* Excerpted data *
□ □ □ □
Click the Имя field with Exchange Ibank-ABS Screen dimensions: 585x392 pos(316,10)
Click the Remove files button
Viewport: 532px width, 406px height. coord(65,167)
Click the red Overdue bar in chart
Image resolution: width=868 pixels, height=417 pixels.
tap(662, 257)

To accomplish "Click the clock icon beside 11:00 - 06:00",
□ □ □ □
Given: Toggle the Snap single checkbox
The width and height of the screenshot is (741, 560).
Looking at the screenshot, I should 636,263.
□ □ □ □
* Exercise directions *
Reproduce only the lines above, starting at the line with "Click the Имя" and ending at the line with "the clock icon", exactly as written.

* Result *
Click the Имя field with Exchange Ibank-ABS Screen dimensions: 585x392 pos(316,10)
Click the Remove files button
Viewport: 532px width, 406px height. coord(65,167)
Click the red Overdue bar in chart
Image resolution: width=868 pixels, height=417 pixels.
tap(662, 257)

To accomplish "Click the clock icon beside 11:00 - 06:00",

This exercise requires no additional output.